Written instruction =>
Answer the following questions using the article below on embedding AI into embedded systems.
(a) What four advantages of edge AI does the article list?
(b) In the hybrid approach used by some smart home assistants, what happens to the audio once the wake word is detected?
(c) Which tool does the article name for compressing a model, and what format does that tool produce?

Document passage =>
How to Embed AI into Your Embedded System?

Written by:

Andrii Peleno, Embedded Engineer at Lemberg Solutions

Pavlo Matiieshyn, Head of Embedded Development at Lemberg Solutions

Table of contents:

AI has become indispensable for solving complex problems, and though AI can extract insights from large amounts of data, it is no magic. In this article, we explore the advantages and limitations of embedded AI systems and demonstrate a step-by-step tutorial on deploying a pre-trained model for keyword recognition from human speech.

How to use AI in embedded systems?

Recently, the practice of performing computation on embedded devices has gained popularity. It is referred to as edge AI, offering numerous advantages:

reduced network bandwidth use;
increased security;
minimized latency;
ability to operate in areas without internet connectivity.

Edge AI also has some disadvantages. First, embedded devices have limited resources, meaning you can’t deploy very complex ML models. Second, it’s challenging to centralize data collection across the entire system, which complicates model retraining.

Some smart home assistants use a hybrid approach. Lightweight ML models are deployed locally on the device that continuously listens for a wake word — such as “Alexa,” “Hey Siri,” or “Hello Google.” Once the wake word is detected, the audio is sent to external servers, where it’s analyzed using speech-to-text neural networks. Next, the system generates a response and returns an audio reply.

Running AI algorithms directly on embedded devices allows advanced capabilities, including:

detecting abnormalities in equipment behavior and predicting maintenance needs;
identifying images, speech keywords, or gestures and triggering specific actions;
analyzing collected data and learn patterns to suggest further actions;
adjusting the system according to real-time changes in the environment.

However, to make edge AI work effectively, several steps must be taken to implement it properly.

How to get started with AI on an embedded system?

The stages of creating neural networks are the same for cloud and edge computing. They include data collection, feature extraction, model training, model validation, and model deployment.

For AI embedded systems, there are a few extra steps to consider. After validation, the model should be compressed to meet the embedded system requirements. This is achieved using tools like LiteRT (formerly Tensorflow Lite), which produces a smaller .tflite format model. It’s also important to test the model after deploying it to the microcontroller to ensure it performs just as during desktop testing.

Our embedded AI development services cover the full workflow for creating neural networks on embedded systems, including:

Infographic illustrating the step-by-step process of designing neural networks for embedded systems

Collecting data from sensors. Use the same sensor for training and inference, another word for applying an ML model to unseen data.

Excerpted records =>
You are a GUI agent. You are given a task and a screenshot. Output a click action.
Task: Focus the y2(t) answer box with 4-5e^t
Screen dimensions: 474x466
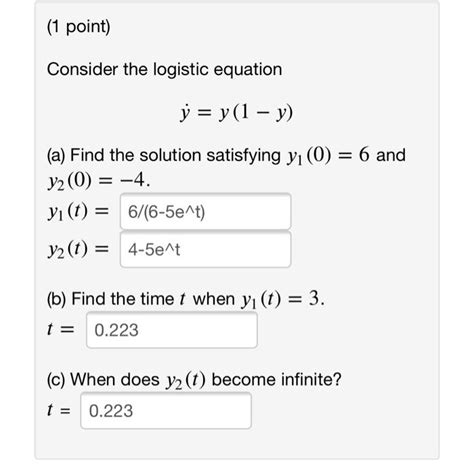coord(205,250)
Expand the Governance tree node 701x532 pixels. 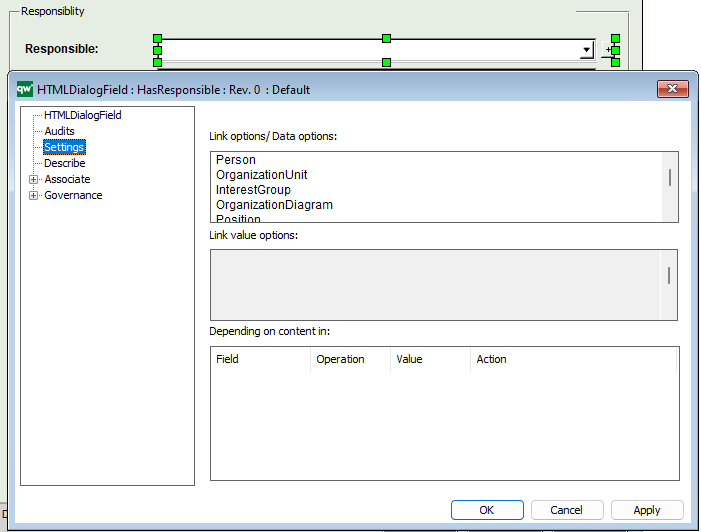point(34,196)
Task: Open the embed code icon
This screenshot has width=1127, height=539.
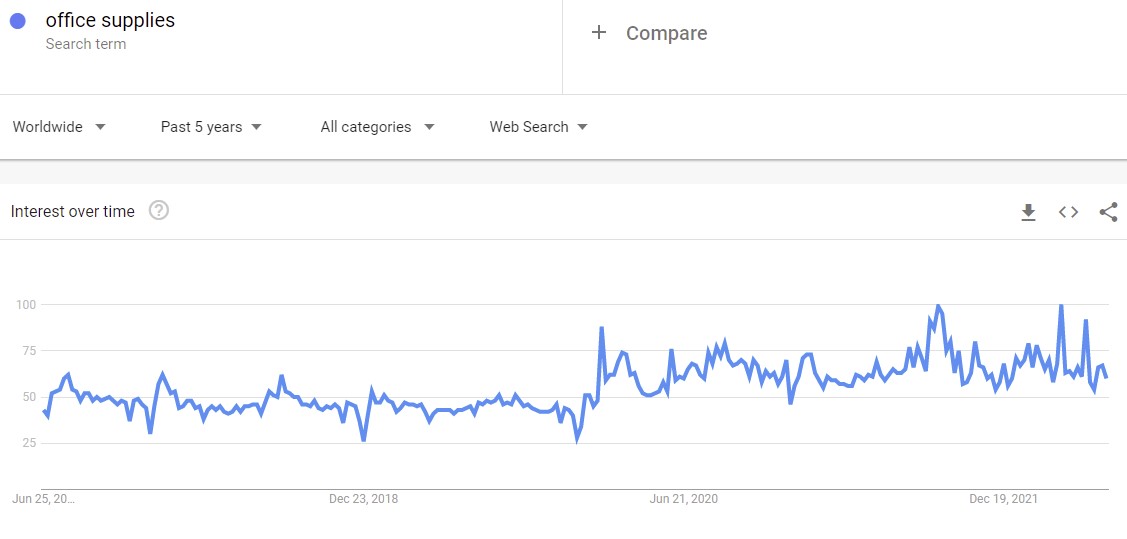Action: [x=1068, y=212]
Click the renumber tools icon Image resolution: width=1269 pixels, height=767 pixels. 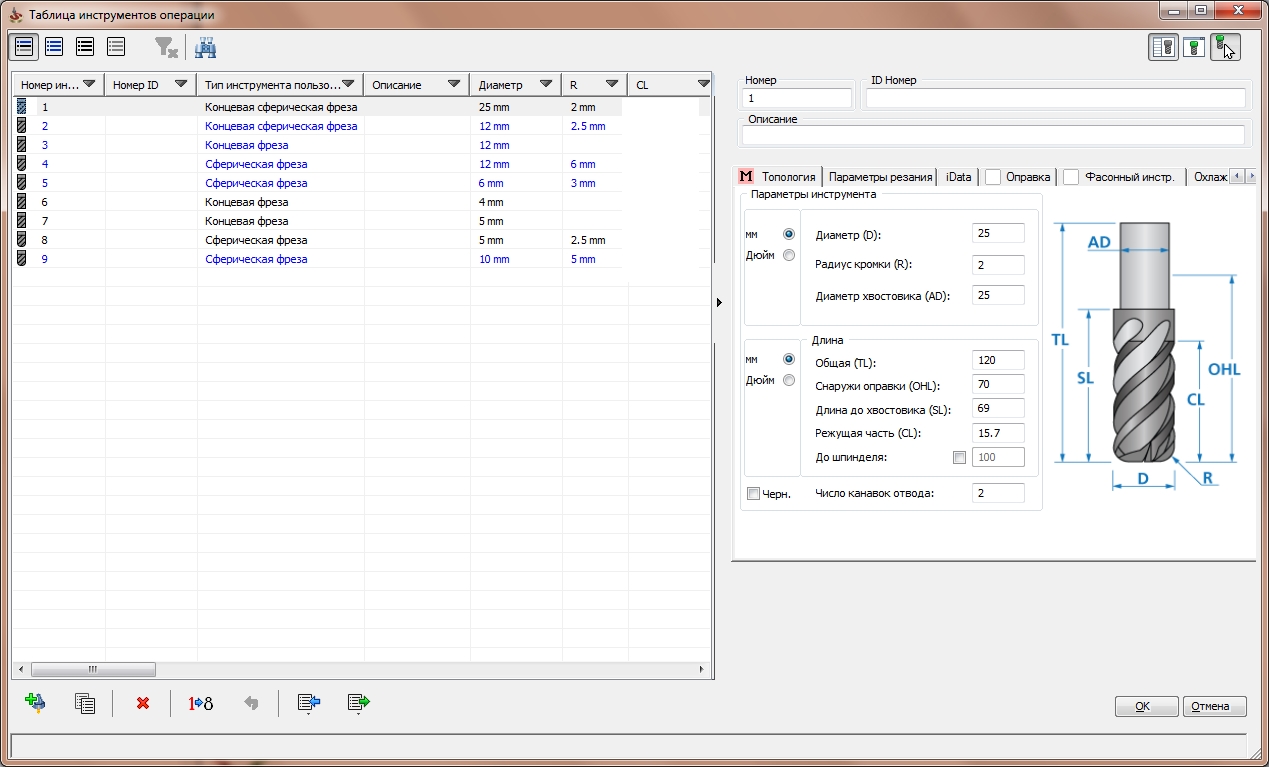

--

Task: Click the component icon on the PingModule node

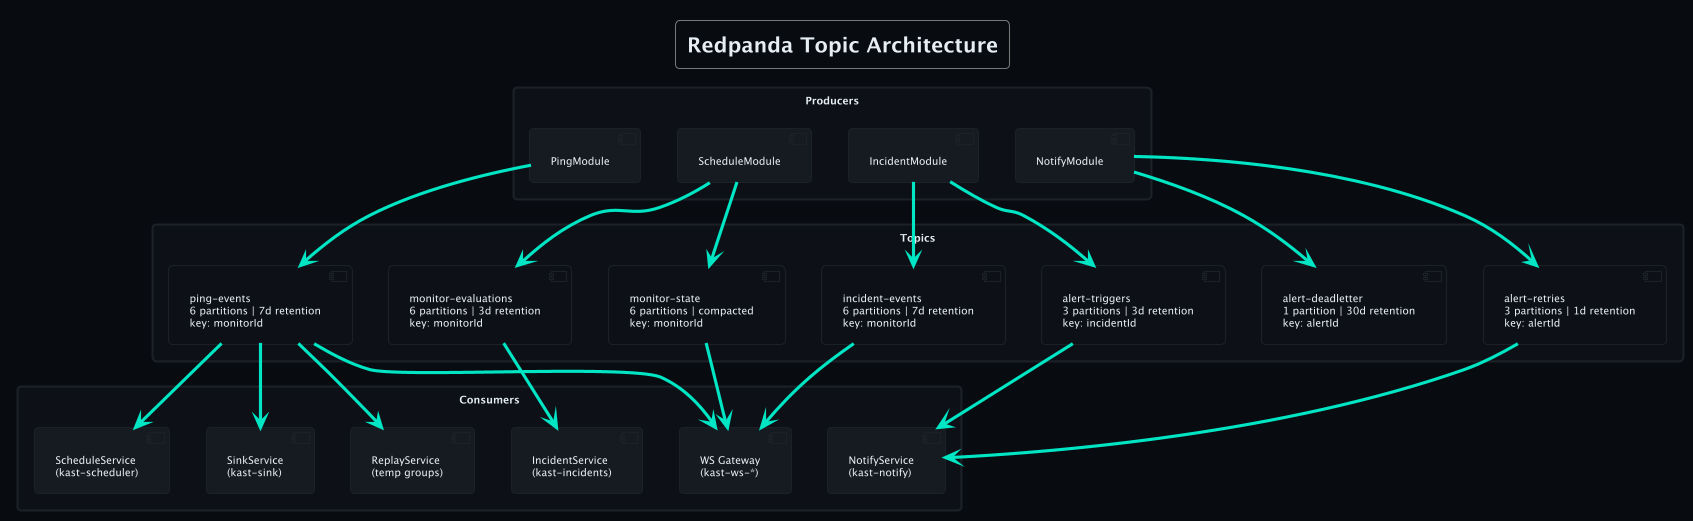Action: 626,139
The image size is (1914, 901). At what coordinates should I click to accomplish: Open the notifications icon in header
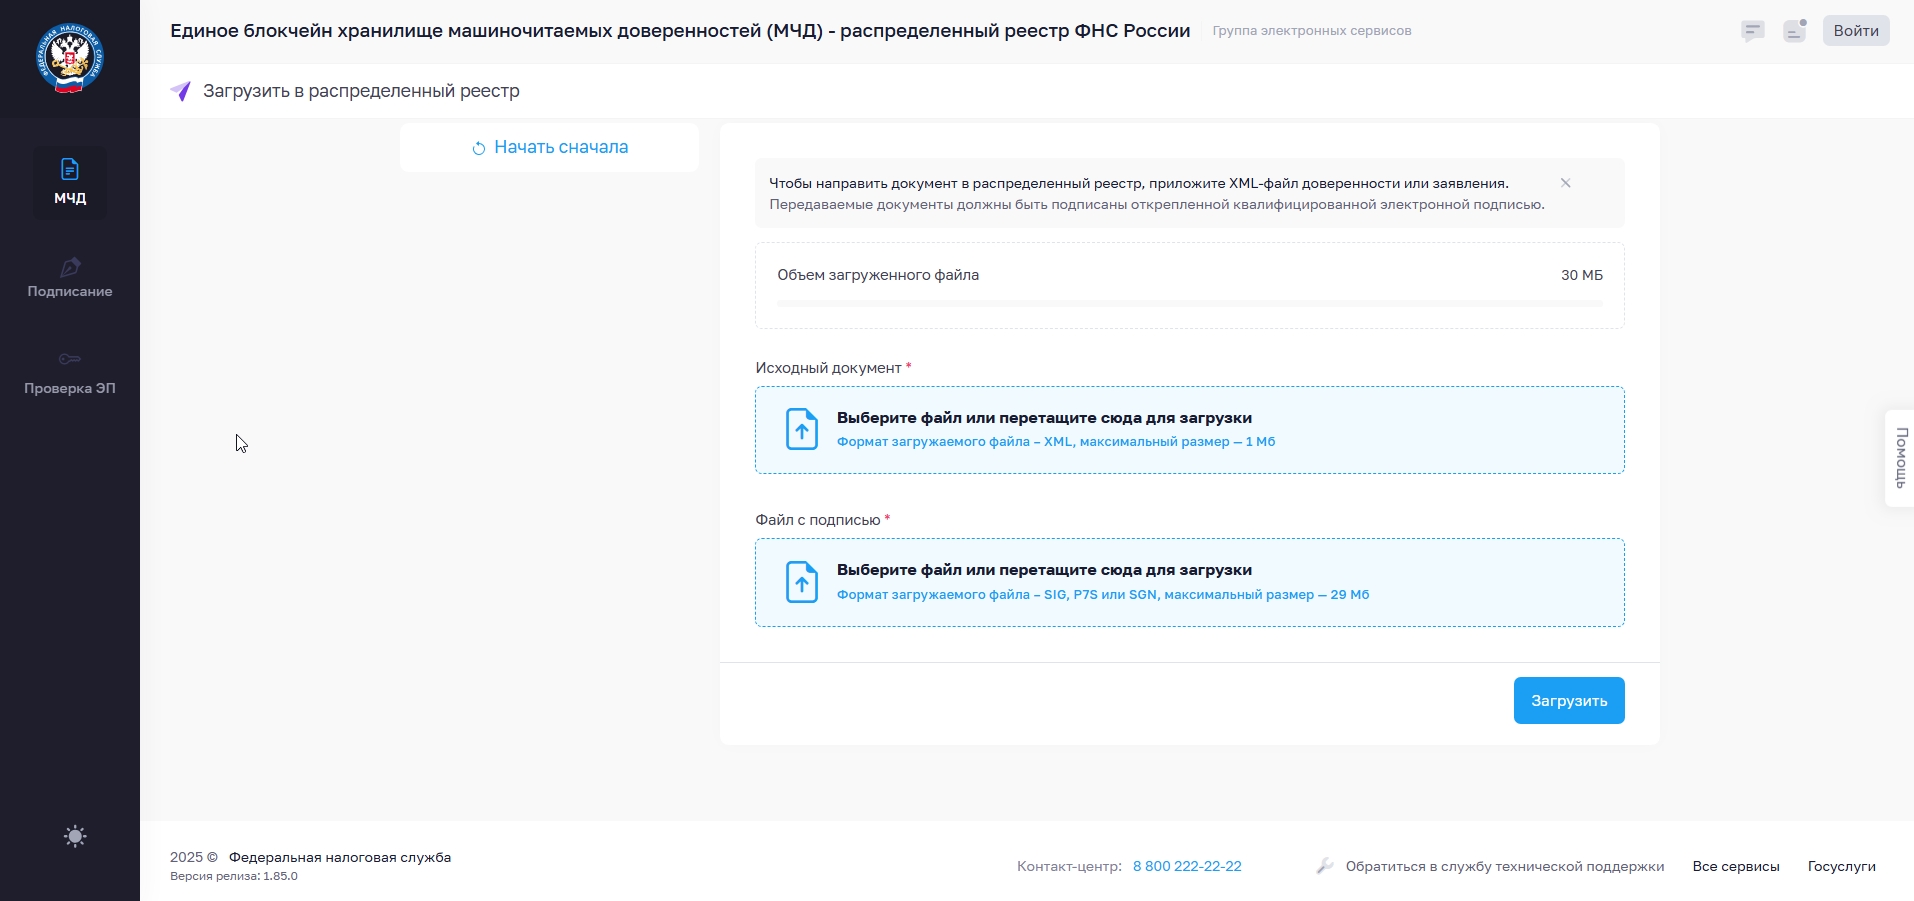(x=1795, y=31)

Solution =>
(a) Reduced network bandwidth use, increased security, minimized latency, and the ability to operate in areas without internet connectivity.
(b) The audio is sent to external servers, where it is analyzed using speech-to-text neural networks.
(c) LiteRT (formerly Tensorflow Lite), which produces a smaller .tflite format model.